[THE INPUT — start]

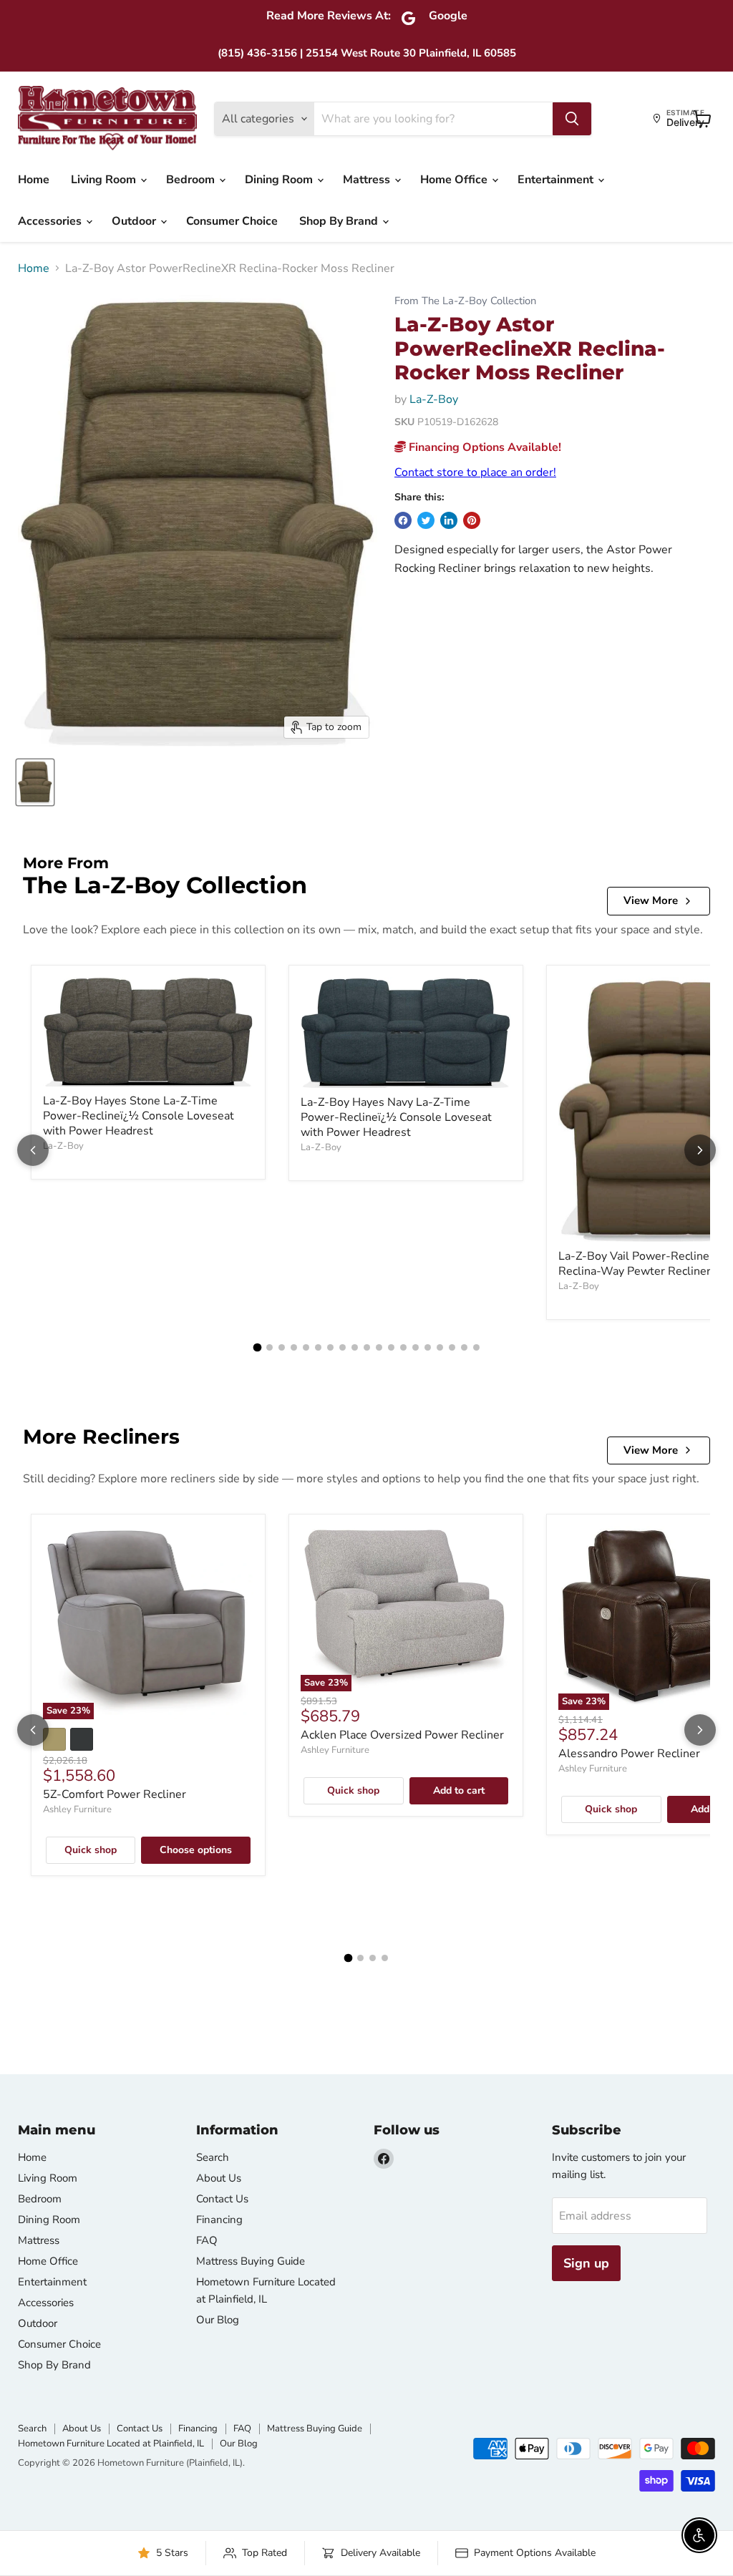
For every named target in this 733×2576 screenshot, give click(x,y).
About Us (218, 2178)
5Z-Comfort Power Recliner (114, 1794)
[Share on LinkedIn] (448, 520)
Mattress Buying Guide (250, 2261)
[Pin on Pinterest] (471, 520)
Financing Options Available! (483, 447)
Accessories (51, 221)
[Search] (572, 118)
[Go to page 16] (440, 1347)
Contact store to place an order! (475, 472)
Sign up (586, 2263)
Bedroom (192, 180)
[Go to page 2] (269, 1347)
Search (212, 2157)
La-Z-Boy (433, 399)
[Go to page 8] (342, 1347)
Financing (219, 2219)
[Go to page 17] (452, 1347)
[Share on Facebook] (403, 520)
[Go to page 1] (257, 1347)
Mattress (368, 180)
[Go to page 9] (354, 1347)
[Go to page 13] (403, 1347)
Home (33, 180)
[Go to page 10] (367, 1347)
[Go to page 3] (281, 1347)
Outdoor (135, 221)
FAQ (207, 2240)
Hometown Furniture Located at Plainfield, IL (111, 2443)
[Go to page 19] (476, 1347)
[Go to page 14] (415, 1347)
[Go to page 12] (391, 1347)
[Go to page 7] (330, 1347)
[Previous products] (33, 1150)
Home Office (455, 180)
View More (650, 900)
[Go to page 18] (464, 1347)
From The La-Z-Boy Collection (465, 301)
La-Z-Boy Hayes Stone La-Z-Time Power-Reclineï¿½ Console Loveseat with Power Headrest (138, 1116)
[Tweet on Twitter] (426, 520)
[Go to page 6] (318, 1347)
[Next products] (700, 1150)
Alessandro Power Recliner (629, 1753)
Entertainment (557, 180)
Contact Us (222, 2199)
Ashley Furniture (77, 1809)
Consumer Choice (232, 221)
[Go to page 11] (379, 1347)
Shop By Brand (340, 221)
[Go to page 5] (306, 1347)
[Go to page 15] (427, 1347)
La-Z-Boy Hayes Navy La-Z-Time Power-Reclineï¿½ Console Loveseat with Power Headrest (396, 1117)
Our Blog (217, 2320)
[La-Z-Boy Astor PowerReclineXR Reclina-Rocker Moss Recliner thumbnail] (35, 782)
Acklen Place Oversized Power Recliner (402, 1735)
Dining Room (280, 180)
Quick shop (90, 1850)
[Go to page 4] (294, 1347)
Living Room (105, 180)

[THE INPUT — finish]

## WORK ITEM
Please print the records above once more, word for word, omitting all pictures.

## WRITTEN RESPONSE
For every named target in this 733×2576 screenshot, give click(x,y).
About Us (218, 2178)
5Z-Comfort Power Recliner (114, 1794)
[Share on LinkedIn] (448, 520)
Mattress Buying Guide (250, 2261)
[Pin on Pinterest] (471, 520)
Financing Options Available! (483, 447)
Accessories (51, 221)
[Search] (572, 118)
[Go to page 16] (440, 1347)
Contact store to place an order! (475, 472)
Sign up (586, 2263)
Bedroom (192, 180)
[Go to page 2] (269, 1347)
Search (212, 2157)
La-Z-Boy (433, 399)
[Go to page 8] (342, 1347)
Financing (219, 2219)
[Go to page 17] (452, 1347)
[Share on Facebook] (403, 520)
[Go to page 1] (257, 1347)
Mattress (368, 180)
[Go to page 9] (354, 1347)
[Go to page 13] (403, 1347)
Home (33, 180)
[Go to page 10] (367, 1347)
[Go to page 3] (281, 1347)
Outdoor (135, 221)
FAQ (207, 2240)
Hometown Furniture Located at Plainfield, IL (111, 2443)
[Go to page 19] (476, 1347)
[Go to page 14] (415, 1347)
[Go to page 12] (391, 1347)
[Go to page 7] (330, 1347)
[Previous products] (33, 1150)
Home Office (455, 180)
View More (650, 900)
[Go to page 18] (464, 1347)
From The La-Z-Boy Collection (465, 301)
La-Z-Boy Hayes Stone La-Z-Time Power-Reclineï¿½ Console Loveseat with Power Headrest (138, 1116)
[Tweet on Twitter] (426, 520)
[Go to page 6] (318, 1347)
[Next products] (700, 1150)
Alessandro Power Recliner (629, 1753)
Entertainment (557, 180)
Contact Us (222, 2199)
Ashley Furniture (77, 1809)
Consumer Choice (232, 221)
[Go to page 11] (379, 1347)
Shop By Brand (340, 221)
[Go to page 5] (306, 1347)
[Go to page 15] (427, 1347)
La-Z-Boy Hayes Navy La-Z-Time Power-Reclineï¿½ Console Loveseat with Power Headrest (396, 1117)
Our Blog (217, 2320)
[La-Z-Boy Astor PowerReclineXR Reclina-Rocker Moss Recliner thumbnail] (35, 782)
Acklen Place Oversized Power Recliner (402, 1735)
Dining Room (280, 180)
Quick shop (90, 1850)
[Go to page 4] (294, 1347)
Living Room (105, 180)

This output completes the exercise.